C’est fait. Je suis une falaise, cernée par les ressacs et leurs doigts gantés, façonnée par le
claquement des vents, prise et tenue par les marées, phare immobile des tempêtes.
Ma patience érodée, ma vision noyée par le brouillard, je me tiens solidement, impassible et
hors du temps.
Parce que je ne pouvais pas accepter
les océans versatiles qui détruisent les barques de fortune
l’amertume des nuits noires sans espoir de repos.
À force de déluges et de chaleurs sèches, voilà. Je suis devenue une falaise.
Mon destin est peut-être d’attraper la terre par les pieds, d’enlacer les vagues, de bouger sans
avancer ; d’exister grâce à la danse du monde.

L’amour serré dans mon poing comme la flamme qui vacillante scelle le macramé à mon poignet.
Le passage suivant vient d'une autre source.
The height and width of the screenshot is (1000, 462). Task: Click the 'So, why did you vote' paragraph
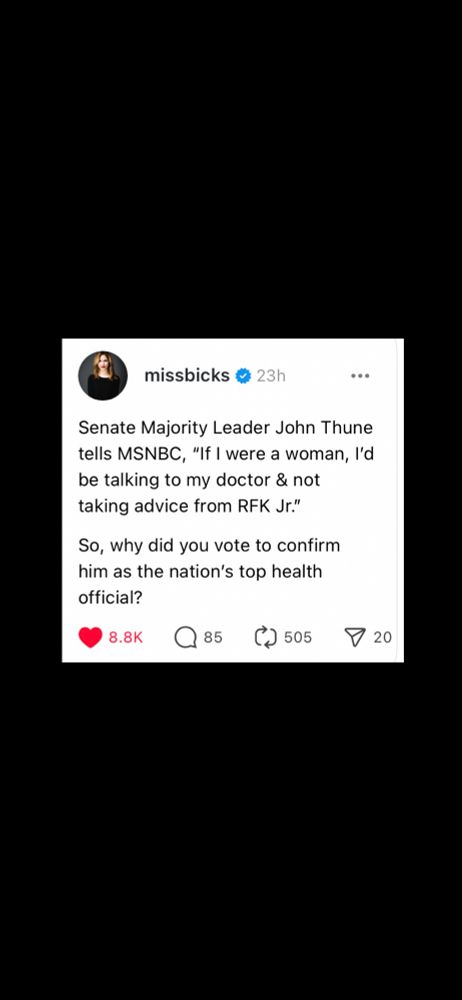pyautogui.click(x=209, y=572)
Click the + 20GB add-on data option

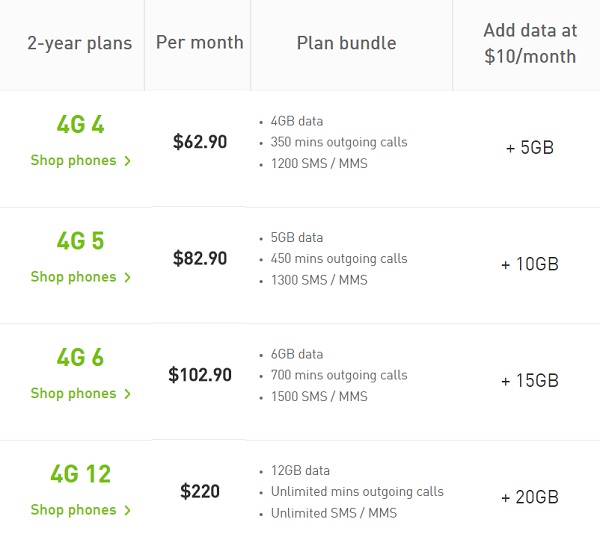click(529, 497)
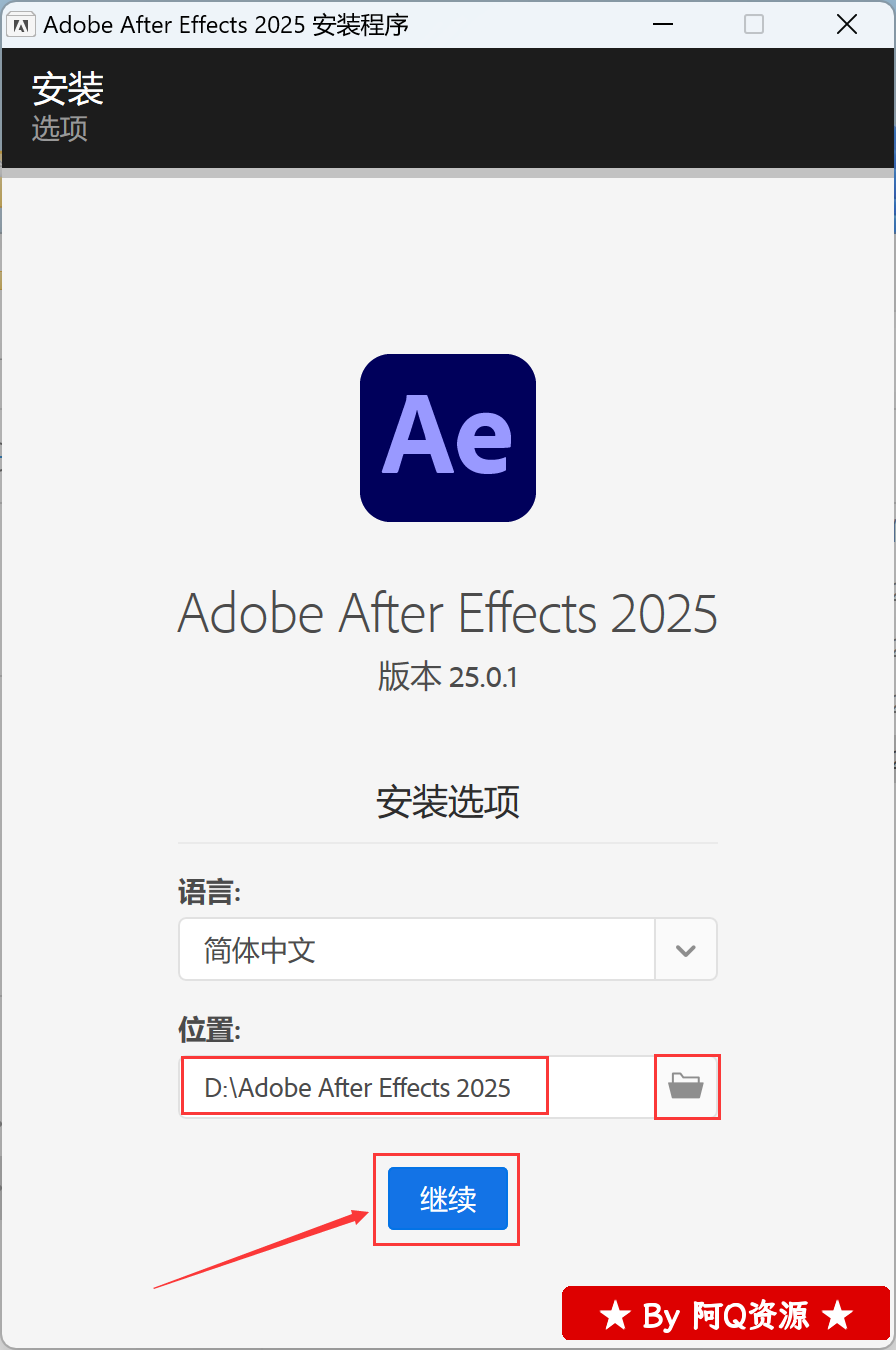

La confiance est une pièce de soie, j’espère toujours qu’elle s’enroule dans une étreinte, mouvante, délicate. Elle ne me quitte pas tout en restant étrangère. Je suis étonnée de ma relation à la confiance, lame de fond qui discute avec mon entourage, se sert de ma bouche et de mes mains, provoque la vie et ajuste le loup sur mes yeux parce que j’ai besoin de lunettes
pour filtrer les spectres nichés dans la lumière. On n’est pas exempt de violence quand tout
autour est fragile.

Fragile comme une voix qui se brise, dans le froncement diffus et éparse de ma robe péniblement recousue. La fragilité, le fil solide, infini tant que je ne me décide pas à le couper.
Insolite, libre.
À quand la liberté ? C’était quelle date déjà le rendez-vous?
Je caresse chaleureusement mes compagnes de route même si franchement je vois bien qu’elles m’évitent. Elles font des choses ensemble et ne me convient pas, et je me retrouve en tête à tête avec la maîtrise, la dernière connaissance, ou la première, ça dépend comment on regarde, le roc, la charnière, la poulie, la main ultime toujours tendue, ma boussole des sens contraires, le corset qui ne sert à rien d’autre que se moquer de l’air qui cherche mes poumons, et mes poumons appellent à l’air eux-aussi.
Alors que je tiens debout.


J’aime pas la honte. Elle a le sans-gêne des fascistes. Elle essaie âcre et sèche de s’inviter dans mon milieu, rôdeuse, ombre des bas-fond ; tueuse d’aspérités.
Nous sommes des petits papiers pliés remplis de mots et de poussière.

Il y a une soirée
Elle est comme celle d’avant, je rentre chargée comme une bête de somme, bandée par les oripeaux du jour qui me collent gentiment les baskets dans chaque pièce de la maison. De l’entrée à la cuisine. Du sac posé par terre au verre d’eau. Du passage à la salle de bain jusqu’à la chambre. Vieux malaise du cargo qui tangue à l’entrée du port, un peu trop gros, un peu perdu entre des rythmes.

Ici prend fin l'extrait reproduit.